Work instruction
Take every line containing "toolbar" out of the records.

Extracted information

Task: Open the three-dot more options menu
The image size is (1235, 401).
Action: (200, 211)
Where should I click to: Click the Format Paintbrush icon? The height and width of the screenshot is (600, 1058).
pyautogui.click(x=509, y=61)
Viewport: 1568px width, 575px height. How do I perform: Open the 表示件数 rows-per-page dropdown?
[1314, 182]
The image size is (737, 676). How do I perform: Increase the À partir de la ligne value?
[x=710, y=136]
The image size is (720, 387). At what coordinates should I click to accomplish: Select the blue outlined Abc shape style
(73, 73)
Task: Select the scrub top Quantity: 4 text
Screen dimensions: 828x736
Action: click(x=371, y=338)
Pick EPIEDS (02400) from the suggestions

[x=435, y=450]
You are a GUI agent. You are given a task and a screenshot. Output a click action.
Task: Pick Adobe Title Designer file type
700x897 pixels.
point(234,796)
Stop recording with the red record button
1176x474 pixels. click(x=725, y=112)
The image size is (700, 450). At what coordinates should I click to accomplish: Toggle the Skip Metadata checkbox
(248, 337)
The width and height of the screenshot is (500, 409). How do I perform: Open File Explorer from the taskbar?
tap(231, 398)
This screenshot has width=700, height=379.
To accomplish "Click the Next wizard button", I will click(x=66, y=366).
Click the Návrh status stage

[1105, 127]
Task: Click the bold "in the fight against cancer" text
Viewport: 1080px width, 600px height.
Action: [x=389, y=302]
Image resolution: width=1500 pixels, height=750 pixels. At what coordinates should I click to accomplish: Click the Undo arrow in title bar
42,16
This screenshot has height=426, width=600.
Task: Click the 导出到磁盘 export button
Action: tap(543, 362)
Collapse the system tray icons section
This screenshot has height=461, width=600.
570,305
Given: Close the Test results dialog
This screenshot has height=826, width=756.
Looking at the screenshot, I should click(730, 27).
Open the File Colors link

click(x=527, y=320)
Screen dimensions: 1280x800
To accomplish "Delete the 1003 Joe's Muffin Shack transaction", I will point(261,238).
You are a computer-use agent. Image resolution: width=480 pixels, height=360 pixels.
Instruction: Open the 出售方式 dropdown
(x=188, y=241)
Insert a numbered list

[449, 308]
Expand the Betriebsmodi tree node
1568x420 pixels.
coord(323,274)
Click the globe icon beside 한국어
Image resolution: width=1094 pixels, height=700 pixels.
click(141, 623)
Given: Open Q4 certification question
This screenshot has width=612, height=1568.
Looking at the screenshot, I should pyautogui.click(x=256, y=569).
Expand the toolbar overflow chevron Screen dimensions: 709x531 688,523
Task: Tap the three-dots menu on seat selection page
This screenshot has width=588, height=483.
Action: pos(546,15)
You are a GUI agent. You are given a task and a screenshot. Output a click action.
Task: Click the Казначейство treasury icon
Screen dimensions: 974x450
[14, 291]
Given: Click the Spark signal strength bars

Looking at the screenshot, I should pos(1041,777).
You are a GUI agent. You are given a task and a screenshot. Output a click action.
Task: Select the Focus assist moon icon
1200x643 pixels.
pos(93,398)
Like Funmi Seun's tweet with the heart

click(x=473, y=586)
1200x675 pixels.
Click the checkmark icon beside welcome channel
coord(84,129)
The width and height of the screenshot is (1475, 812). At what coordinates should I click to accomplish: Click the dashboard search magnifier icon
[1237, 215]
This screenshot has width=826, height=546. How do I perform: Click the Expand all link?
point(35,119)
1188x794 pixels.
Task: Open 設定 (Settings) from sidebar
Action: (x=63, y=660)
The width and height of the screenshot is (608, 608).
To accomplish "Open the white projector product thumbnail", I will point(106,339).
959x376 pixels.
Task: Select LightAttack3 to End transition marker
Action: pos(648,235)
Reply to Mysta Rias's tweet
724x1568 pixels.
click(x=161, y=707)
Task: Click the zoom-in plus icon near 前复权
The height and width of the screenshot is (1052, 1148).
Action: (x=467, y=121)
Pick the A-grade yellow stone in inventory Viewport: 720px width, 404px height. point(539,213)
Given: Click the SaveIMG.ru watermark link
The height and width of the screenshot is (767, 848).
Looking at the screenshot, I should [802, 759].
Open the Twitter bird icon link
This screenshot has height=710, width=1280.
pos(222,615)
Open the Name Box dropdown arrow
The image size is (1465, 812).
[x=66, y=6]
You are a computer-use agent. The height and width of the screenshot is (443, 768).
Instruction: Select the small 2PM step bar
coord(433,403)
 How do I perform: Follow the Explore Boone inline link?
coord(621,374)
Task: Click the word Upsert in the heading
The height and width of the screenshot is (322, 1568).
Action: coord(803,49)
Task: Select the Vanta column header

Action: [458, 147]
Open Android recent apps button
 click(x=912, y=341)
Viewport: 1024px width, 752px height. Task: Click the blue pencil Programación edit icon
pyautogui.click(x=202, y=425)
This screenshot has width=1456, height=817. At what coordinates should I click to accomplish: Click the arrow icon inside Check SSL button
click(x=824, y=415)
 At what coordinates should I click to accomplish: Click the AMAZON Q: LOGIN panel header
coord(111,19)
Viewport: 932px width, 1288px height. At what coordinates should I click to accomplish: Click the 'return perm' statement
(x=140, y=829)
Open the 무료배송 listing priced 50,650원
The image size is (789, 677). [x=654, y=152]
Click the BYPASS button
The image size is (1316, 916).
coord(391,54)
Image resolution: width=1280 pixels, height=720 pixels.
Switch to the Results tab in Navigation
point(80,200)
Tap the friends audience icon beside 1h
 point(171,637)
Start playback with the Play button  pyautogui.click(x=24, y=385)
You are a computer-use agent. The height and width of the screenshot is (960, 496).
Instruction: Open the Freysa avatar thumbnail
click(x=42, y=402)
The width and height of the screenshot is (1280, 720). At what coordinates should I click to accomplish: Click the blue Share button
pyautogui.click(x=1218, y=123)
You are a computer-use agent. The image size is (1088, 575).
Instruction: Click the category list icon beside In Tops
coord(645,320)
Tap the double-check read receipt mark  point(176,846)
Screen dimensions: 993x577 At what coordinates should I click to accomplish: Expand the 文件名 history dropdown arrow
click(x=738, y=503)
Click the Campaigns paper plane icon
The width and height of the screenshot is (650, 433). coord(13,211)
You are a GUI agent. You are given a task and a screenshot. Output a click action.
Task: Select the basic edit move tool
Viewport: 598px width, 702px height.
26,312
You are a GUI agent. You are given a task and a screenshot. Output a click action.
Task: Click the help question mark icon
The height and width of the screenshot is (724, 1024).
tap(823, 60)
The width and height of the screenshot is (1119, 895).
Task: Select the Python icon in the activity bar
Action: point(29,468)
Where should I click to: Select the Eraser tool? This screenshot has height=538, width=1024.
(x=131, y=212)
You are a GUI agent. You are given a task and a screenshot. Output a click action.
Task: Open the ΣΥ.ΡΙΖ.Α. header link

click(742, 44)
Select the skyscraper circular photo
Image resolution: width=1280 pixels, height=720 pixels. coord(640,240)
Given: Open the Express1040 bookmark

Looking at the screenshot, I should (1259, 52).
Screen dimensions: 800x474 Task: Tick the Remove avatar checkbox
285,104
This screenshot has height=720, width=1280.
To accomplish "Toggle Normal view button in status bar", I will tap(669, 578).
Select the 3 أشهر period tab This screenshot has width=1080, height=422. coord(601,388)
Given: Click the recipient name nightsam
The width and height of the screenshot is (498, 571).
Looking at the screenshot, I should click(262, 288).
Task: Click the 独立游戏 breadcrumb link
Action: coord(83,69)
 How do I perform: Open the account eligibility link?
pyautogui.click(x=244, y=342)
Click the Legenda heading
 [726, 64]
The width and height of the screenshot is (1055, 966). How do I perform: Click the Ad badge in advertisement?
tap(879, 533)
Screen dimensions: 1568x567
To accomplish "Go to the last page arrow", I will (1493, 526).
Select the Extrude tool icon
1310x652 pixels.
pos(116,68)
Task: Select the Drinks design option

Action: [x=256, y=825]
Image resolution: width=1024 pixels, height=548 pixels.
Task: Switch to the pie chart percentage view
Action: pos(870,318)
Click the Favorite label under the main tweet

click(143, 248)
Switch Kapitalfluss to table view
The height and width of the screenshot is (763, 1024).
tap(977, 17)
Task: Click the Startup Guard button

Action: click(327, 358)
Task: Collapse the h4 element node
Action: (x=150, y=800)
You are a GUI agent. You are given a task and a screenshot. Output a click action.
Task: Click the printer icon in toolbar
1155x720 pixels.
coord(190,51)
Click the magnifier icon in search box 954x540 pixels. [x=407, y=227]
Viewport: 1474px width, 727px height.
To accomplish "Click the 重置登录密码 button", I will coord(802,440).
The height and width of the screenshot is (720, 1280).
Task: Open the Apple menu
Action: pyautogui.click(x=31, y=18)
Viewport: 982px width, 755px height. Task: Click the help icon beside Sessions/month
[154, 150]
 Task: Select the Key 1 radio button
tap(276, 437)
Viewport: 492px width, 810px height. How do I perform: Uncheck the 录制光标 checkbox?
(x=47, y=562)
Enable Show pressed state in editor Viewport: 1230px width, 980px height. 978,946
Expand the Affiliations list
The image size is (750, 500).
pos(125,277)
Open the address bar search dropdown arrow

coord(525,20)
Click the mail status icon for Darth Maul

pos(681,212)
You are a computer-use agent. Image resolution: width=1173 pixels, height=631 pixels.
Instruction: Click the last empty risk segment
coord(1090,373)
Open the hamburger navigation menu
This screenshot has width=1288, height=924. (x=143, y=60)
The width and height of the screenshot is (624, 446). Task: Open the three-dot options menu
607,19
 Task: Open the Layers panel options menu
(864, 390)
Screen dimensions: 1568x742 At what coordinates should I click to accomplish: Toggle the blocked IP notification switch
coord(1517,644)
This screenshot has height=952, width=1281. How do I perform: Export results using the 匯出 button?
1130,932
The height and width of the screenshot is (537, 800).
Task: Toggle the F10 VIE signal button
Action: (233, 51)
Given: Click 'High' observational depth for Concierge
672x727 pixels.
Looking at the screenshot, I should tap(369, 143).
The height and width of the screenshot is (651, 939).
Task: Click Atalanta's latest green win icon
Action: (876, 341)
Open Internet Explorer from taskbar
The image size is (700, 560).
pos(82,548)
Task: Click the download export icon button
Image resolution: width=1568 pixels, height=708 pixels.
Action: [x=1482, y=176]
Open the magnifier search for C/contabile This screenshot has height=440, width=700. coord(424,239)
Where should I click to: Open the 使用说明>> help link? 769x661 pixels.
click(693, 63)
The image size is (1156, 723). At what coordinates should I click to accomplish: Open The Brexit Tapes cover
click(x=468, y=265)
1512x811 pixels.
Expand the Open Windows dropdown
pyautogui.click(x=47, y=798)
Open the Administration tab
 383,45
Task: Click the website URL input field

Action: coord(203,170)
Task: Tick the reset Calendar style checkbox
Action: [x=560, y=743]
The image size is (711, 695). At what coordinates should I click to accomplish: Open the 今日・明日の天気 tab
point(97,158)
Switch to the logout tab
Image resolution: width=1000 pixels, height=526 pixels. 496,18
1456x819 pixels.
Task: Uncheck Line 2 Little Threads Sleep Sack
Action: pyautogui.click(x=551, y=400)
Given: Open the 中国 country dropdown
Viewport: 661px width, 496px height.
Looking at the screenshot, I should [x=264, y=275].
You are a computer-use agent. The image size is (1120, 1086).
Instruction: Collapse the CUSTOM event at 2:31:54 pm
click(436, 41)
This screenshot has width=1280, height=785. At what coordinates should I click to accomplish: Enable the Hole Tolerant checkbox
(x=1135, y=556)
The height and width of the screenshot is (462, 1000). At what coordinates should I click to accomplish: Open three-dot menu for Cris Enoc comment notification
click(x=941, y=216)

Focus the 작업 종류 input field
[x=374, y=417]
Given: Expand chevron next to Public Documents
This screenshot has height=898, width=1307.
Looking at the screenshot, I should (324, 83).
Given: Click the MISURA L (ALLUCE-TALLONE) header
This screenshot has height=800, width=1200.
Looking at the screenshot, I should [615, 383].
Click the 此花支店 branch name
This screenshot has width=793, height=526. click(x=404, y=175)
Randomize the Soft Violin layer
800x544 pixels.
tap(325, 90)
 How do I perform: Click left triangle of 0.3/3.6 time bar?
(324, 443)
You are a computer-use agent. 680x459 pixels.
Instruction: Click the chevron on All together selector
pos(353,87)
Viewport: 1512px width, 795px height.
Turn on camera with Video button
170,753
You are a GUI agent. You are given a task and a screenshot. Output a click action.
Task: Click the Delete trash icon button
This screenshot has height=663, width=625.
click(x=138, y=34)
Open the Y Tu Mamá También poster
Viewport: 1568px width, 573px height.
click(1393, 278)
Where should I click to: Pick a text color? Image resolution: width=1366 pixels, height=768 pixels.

Completed exercise
Expand the toolbar overflow chevron Screen dimensions: 709x531 688,523
Task: Click the printer icon in toolbar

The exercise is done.